Simple SummaryImmune checkpoint blockade with anti-PD-1 antibodies blocks the development of oral squamous cell carcinomas (OSCCs) in preclinical models. Understanding whether the genetic alterations that accumulate during oral cancer development affect the response to PD-1 inhibitors is critical to identify patients who may benefit from immunoprevention interventions. Using genetically engineered mouse models that develop carcinogen-induced oral tumors that differ on the mutational status of the p53 gene, we demonstrated that expression of gain-of-function mutant p53 in the epithelial cells of the oral lesions promotes resistance to the immunopreventive effects of anti-PD-1. These novel findings could guide patient-specific strategies for oral cancer immunoprevention based on p53 profiling.Oral squamous cell carcinoma (OSCC) develops through the multistep malignant progression of squamous epithelium. This process can be prevented by PD-1 blockade in a mouse model for oral carcinogenesis.

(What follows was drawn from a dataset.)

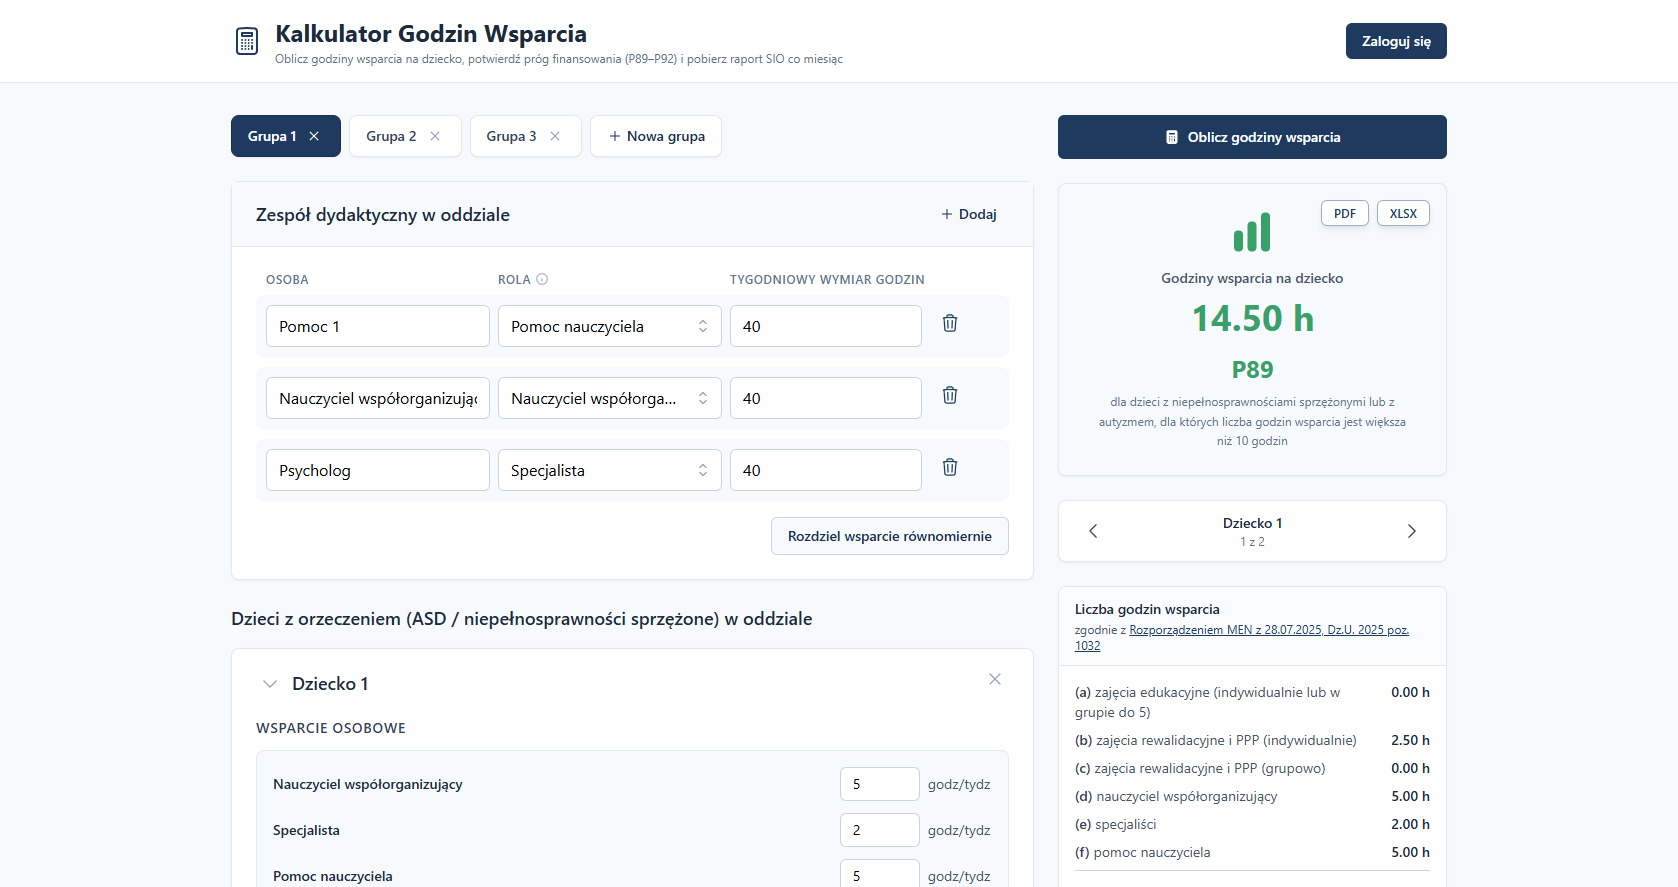Open the Rozporządzenie MEN regulation link

[x=1268, y=630]
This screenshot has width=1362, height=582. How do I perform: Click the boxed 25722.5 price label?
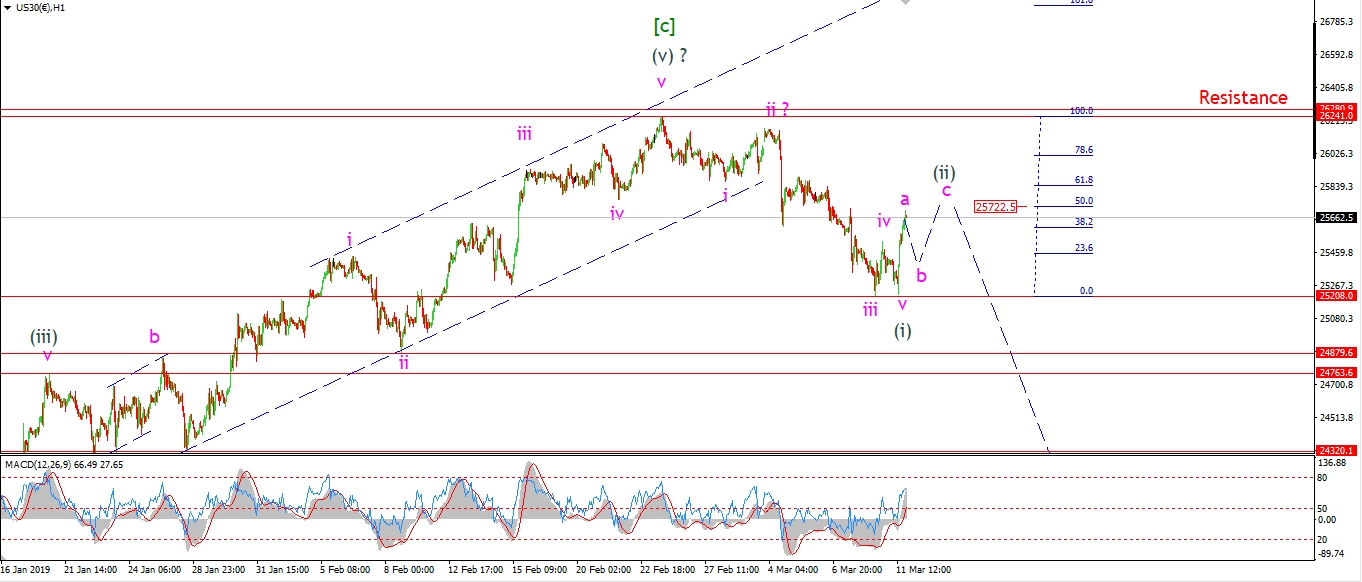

OSCCs exhibit a high incidence of p53 mutations that confer oncogenic gain-of-function (GOF) activities that promote resistance to standard therapies and poor clinical outcomes. To determine whether epithelial p53 mutations modulate anti-PD-1-mediated oral cancer immunoprevention, we generated mouse models for oral carcinogenesis by exposing mice carrying epithelial-specific p53 mutations to the carcinogen 4NQO. Consistent with the oncogenic functions of mutant p53, mice with OSCCs expressing the p53R172H GOF mutation developed higher metastasis rates than mice with loss-of-function (LOF) p53 deletion or with wild-type p53. Throughout oral cancer progression, pre-invasive and invasive lesions showed a gradual increase in T-cell infiltration, recruitment of immunosuppressive regulatory T-cells (Tregs), and induction of PD-1/PD-L1 immune checkpoint proteins. Notably, while PD-1 blockade prevented the development of OSCCs in mice with wild-type p53 or p53 deletion, GOF p53R172H abrogated the immunopreventive effects of anti-PD-1, associated with upregulation of IL17 signaling and depletion of exhausted CD8 cells in the microenvironment of the p53R172H tumors. These findings sustain a potential role for p53 profiling in personalized oral cancer immunoprevention.